Val d'Or (foaled 1902) was a French Thoroughbred racehorse who was only defeated 16 times in his career. His wins included the Prix de Deux Ans, Grand Criterium, Poule d'Essai des Poulains and Eclipse Stakes. During his racing career he was owned by Edmond Blanc and trained by Robert Denman. After retiring from racing he became a sire in Argentina.

==Background==
Val d'Or was a bay colt foaled in 1902. He was sired by British Triple Crown winner Flying Fox. Flying Fox was also a successful stallion in France, with his progeny also including Prix du Jockey Club winner Ajax, Poule d'Essai des Poulains and Prix du Jockey Club winner Dagor, Prix de la Forêt winner Adam and Poule d'Essai des Poulains winner Gouvernant. Val d'Or's dam, Wandora, was a daughter of Bruce.

==Racing career==
Val d'Or was unbeaten in four starts as a two-year-old. His wins came in the Prix de Deux Ans at Deauville, the Critérium de Maisons-Laffitte at Maisons-Laffitte, the Prix La Rochette at Longchamp and the Grand Criterium, also at Longchamp.

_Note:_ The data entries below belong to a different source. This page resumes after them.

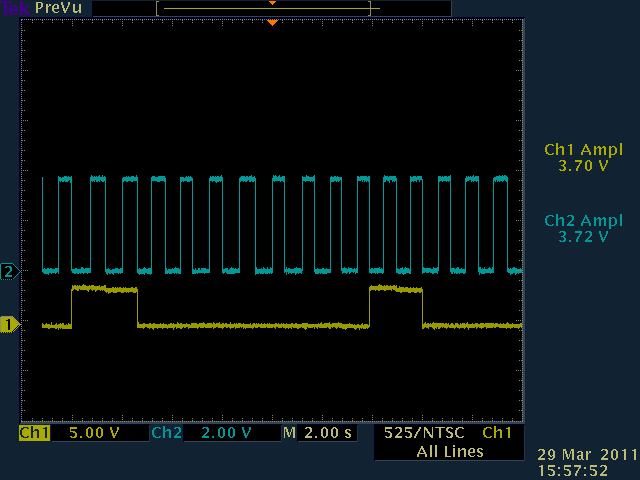Select the Ch1 Ampl measurement label
This screenshot has height=480, width=640.
[x=583, y=150]
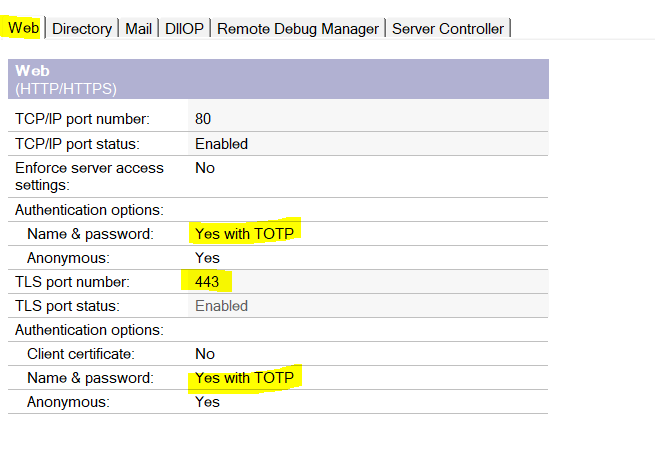Click the TLS port status Enabled value
655x450 pixels.
click(221, 306)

Returning as a three-year-old he won the Poule d'Essai des Poulains at Longchamp. In the Grand Prix de Paris he finished fourth behind winner Finasseur. It was widely believed than he was not at his best for the Grand Prix de Paris, due to him suffering from an illness that affected many horses in the stable. He then travelled over to England for the Eclipse Stakes at Sandown Park. The favourite for the race was Epsom Derby winner Cicero at 8/13. Val d'Or was second favourite at 3/1, with Llangibby at 9/1. The three outsiders of the six-strong field were Polymelus, Henry the First and Challenger. Polymelus led the field away, being followed by Cicero and Val d'Or. Cicero took the lead as they turned into the finishing straight and was closely followed by Polymelus and Val d'Or. As they neared the finish Polymelus faded away and Val d'Or challenged Cicero for the lead, with Llangibby back in third place. Val d'Or and Cicero raced side by side until the finish, where Val d'Or got the better of Cicero by half a length. Third placed Llangibby was a further three quarters of a length behind, with Polymelus finishing in fourth. Val d'Or had been the strong favourite for the St. Leger Stakes with just a few days to go to the race. However, he was held up for three days in Boulogne due to rough seas and Blanc decided to withdraw him from the race.

==Stud career==
It had been intended for Val d'Or to stay in training as a four-year-old, but Edmond Blanc received an offer of £30,000 for him so stand at stud in Argentina, which he accepted. He met with some success as a sire there, with his progeny including Gran Premio Carlos Pellegrini winner Ocurrencia.

==Pedigree==

Note: b. = Bay, br. = Brown, ch. = Chestnut

- Val d'Or was inbred 3 × 4 to Galopin. This means that the stallion appears once in the third generation and once in the fourth generation of his pedigree.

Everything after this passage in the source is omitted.